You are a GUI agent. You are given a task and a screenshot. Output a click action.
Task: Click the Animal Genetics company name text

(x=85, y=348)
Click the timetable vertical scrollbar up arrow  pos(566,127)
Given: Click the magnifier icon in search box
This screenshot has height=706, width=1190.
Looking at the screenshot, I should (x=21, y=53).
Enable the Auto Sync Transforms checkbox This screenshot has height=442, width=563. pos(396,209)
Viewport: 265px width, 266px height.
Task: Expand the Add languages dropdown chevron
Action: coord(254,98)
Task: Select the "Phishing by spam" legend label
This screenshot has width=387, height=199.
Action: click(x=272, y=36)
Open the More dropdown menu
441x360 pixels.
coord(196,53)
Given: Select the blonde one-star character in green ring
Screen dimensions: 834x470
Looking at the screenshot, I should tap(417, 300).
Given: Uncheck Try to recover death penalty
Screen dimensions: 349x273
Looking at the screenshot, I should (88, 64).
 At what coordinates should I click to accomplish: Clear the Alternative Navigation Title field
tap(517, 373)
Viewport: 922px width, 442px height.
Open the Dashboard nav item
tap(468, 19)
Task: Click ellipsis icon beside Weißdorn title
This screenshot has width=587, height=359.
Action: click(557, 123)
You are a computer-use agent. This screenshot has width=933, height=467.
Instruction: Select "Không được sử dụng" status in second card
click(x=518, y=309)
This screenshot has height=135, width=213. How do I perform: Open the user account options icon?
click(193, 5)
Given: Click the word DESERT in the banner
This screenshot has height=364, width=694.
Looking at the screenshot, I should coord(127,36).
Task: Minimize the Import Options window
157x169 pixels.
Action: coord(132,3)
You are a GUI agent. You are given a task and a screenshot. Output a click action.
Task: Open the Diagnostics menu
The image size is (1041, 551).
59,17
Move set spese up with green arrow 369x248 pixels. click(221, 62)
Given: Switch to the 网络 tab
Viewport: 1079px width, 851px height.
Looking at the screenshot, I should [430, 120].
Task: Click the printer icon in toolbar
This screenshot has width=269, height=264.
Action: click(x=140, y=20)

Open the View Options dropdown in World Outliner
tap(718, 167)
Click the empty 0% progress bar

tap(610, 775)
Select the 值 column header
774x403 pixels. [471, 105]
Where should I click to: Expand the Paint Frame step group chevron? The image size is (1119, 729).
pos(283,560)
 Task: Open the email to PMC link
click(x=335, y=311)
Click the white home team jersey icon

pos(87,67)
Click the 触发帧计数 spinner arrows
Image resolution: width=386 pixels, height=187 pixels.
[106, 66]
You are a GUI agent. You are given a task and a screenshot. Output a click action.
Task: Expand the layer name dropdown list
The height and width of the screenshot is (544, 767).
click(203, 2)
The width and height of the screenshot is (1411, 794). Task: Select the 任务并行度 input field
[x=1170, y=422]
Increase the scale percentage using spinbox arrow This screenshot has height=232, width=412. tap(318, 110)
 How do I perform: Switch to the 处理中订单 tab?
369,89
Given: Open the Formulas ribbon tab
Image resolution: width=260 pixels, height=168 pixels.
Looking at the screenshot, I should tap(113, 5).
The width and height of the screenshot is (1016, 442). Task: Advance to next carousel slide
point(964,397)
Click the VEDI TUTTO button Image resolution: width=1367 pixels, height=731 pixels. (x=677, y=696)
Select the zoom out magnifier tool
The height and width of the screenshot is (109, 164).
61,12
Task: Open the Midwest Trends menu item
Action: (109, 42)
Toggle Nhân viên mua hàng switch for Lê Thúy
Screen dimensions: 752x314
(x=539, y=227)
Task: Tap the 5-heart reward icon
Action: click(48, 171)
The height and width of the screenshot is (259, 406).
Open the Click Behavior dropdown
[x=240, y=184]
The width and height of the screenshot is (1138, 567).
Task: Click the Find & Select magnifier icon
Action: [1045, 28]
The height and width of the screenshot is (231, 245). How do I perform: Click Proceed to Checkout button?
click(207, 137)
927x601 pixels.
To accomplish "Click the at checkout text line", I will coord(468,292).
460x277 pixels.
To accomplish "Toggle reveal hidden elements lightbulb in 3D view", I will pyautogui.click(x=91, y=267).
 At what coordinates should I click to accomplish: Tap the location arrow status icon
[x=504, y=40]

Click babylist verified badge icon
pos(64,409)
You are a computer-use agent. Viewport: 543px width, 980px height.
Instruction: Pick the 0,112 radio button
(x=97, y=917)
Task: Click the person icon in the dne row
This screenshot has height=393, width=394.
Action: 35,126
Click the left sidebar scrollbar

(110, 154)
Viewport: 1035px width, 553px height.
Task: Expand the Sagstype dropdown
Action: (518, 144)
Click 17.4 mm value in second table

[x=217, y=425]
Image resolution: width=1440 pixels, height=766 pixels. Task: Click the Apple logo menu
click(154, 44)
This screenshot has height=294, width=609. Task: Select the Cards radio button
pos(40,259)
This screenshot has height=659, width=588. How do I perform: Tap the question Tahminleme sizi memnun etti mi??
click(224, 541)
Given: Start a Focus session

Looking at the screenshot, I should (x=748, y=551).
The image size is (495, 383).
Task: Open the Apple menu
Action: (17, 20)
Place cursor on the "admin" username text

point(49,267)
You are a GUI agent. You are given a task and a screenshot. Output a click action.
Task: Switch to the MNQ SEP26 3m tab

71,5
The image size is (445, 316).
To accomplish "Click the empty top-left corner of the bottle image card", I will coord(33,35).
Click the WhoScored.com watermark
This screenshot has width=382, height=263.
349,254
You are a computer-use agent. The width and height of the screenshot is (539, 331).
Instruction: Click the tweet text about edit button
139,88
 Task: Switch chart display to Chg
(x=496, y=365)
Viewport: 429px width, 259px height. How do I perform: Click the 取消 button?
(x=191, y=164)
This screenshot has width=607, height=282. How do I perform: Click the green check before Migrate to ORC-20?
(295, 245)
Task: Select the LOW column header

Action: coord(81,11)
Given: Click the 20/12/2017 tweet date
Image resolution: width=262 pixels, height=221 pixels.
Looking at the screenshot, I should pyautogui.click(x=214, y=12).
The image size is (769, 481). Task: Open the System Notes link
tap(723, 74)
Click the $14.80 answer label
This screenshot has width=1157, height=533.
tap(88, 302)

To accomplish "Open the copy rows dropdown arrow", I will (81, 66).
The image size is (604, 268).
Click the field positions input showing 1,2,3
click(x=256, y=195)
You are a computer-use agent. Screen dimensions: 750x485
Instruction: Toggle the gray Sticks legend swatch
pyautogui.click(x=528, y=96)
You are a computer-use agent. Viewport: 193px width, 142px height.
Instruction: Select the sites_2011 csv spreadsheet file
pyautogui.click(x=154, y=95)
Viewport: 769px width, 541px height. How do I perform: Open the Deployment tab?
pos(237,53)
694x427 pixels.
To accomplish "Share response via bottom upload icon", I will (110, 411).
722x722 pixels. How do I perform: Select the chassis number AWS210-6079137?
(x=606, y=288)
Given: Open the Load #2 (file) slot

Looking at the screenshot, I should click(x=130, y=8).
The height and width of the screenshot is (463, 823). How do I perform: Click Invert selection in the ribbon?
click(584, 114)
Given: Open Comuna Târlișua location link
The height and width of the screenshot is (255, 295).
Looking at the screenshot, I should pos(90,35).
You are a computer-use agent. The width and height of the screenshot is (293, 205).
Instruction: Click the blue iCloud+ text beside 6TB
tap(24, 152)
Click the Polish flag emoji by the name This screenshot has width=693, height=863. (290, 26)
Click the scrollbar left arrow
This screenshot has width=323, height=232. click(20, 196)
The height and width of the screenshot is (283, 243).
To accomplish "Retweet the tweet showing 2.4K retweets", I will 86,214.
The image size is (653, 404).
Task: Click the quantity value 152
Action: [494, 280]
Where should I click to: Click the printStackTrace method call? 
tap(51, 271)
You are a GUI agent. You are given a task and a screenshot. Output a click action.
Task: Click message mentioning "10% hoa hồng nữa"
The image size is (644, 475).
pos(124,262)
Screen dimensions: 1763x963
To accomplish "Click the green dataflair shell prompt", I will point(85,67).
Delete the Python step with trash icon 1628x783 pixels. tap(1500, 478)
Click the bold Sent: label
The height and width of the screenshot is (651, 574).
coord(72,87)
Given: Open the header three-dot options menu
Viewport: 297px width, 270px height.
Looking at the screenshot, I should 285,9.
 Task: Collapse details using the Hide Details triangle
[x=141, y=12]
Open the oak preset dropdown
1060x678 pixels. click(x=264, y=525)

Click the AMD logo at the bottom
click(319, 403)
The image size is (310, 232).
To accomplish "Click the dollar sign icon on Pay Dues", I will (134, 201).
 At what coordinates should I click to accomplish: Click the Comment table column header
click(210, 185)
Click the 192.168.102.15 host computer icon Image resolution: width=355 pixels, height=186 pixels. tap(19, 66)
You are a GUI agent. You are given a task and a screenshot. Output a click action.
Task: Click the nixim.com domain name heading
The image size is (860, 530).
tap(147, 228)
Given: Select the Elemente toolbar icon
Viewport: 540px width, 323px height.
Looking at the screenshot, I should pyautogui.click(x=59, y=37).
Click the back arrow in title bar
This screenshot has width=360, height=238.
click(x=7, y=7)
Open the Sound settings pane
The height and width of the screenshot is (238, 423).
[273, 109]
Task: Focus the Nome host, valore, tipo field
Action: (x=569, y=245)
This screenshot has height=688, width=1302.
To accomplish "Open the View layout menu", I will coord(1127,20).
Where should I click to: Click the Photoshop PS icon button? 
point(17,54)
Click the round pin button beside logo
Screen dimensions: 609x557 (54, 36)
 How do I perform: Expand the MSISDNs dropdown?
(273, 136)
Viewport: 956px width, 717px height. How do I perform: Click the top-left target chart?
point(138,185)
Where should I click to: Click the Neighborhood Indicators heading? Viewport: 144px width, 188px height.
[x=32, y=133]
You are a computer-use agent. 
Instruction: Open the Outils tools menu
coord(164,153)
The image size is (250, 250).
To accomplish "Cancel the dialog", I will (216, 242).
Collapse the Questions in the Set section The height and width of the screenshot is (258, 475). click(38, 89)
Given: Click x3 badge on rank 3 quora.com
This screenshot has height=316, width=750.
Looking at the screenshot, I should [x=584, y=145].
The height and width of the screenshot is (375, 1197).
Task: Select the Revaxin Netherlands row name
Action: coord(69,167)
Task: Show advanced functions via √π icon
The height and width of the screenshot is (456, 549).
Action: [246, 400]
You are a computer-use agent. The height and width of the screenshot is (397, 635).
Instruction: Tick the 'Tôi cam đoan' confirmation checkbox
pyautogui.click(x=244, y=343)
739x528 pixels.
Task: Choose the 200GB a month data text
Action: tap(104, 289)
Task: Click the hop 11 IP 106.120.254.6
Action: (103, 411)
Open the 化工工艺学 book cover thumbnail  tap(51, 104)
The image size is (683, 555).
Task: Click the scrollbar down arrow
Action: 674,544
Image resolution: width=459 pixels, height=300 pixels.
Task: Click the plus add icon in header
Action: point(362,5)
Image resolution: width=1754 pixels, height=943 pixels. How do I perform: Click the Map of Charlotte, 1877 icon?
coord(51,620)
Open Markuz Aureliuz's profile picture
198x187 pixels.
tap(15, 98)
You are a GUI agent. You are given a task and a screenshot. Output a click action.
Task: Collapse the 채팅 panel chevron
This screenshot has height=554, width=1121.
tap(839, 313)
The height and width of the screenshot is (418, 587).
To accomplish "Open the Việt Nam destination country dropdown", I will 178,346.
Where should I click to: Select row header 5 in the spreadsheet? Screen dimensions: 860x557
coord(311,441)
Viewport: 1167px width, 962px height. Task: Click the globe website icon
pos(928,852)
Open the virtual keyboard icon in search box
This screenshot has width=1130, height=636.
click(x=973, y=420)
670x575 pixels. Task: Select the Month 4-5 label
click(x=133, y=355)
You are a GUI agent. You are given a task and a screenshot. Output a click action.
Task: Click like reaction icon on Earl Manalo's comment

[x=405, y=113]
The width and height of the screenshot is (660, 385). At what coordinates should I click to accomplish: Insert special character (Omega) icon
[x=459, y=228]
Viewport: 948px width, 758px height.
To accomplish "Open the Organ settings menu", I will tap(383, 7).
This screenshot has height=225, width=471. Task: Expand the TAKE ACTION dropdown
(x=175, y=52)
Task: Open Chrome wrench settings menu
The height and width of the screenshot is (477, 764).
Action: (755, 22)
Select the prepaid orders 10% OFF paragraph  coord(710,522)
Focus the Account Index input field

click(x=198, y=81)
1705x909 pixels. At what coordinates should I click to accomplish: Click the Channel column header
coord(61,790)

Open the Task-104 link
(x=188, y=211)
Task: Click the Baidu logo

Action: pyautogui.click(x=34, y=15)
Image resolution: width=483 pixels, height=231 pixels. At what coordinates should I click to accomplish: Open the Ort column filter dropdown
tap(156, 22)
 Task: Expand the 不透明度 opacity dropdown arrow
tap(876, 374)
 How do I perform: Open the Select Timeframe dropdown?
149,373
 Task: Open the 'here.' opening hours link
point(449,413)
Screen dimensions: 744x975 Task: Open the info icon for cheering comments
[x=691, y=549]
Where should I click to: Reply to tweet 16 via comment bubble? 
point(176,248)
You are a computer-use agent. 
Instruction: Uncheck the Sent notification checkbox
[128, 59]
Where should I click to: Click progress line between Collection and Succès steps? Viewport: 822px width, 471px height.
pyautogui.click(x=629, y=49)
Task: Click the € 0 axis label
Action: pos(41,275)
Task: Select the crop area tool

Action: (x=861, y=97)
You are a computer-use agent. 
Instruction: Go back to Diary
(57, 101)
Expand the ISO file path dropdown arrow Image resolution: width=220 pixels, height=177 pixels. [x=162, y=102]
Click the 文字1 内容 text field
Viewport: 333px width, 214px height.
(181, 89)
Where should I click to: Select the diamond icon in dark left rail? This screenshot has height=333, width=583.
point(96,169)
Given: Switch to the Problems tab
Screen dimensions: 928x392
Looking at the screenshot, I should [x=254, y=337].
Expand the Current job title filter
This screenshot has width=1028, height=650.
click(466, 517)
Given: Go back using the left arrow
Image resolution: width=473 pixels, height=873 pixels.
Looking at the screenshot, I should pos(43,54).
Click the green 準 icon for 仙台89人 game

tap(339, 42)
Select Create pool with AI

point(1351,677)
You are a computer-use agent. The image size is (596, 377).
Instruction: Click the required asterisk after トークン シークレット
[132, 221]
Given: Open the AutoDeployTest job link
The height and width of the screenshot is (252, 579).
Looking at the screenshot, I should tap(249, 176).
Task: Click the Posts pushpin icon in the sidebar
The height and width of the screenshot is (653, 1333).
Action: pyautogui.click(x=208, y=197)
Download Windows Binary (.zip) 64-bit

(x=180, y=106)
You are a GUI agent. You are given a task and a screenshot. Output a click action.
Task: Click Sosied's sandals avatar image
....
Task item:
Please transcribe only the lines in the records above running from the line that has "Instruction: Open the Outils tools menu" through the line that has "You are a computer-use agent. The height", both included, exactly as they appear.

Exercise answer:
Instruction: Open the Outils tools menu
coord(164,153)
The image size is (250, 250).
To accomplish "Cancel the dialog", I will (216, 242).
Collapse the Questions in the Set section The height and width of the screenshot is (258, 475). click(38, 89)
Given: Click x3 badge on rank 3 quora.com
This screenshot has height=316, width=750.
Looking at the screenshot, I should [x=584, y=145].
The height and width of the screenshot is (375, 1197).
Task: Select the Revaxin Netherlands row name
Action: coord(69,167)
Task: Show advanced functions via √π icon
The height and width of the screenshot is (456, 549).
Action: [246, 400]
You are a computer-use agent. The height and width of the screenshot is (397, 635).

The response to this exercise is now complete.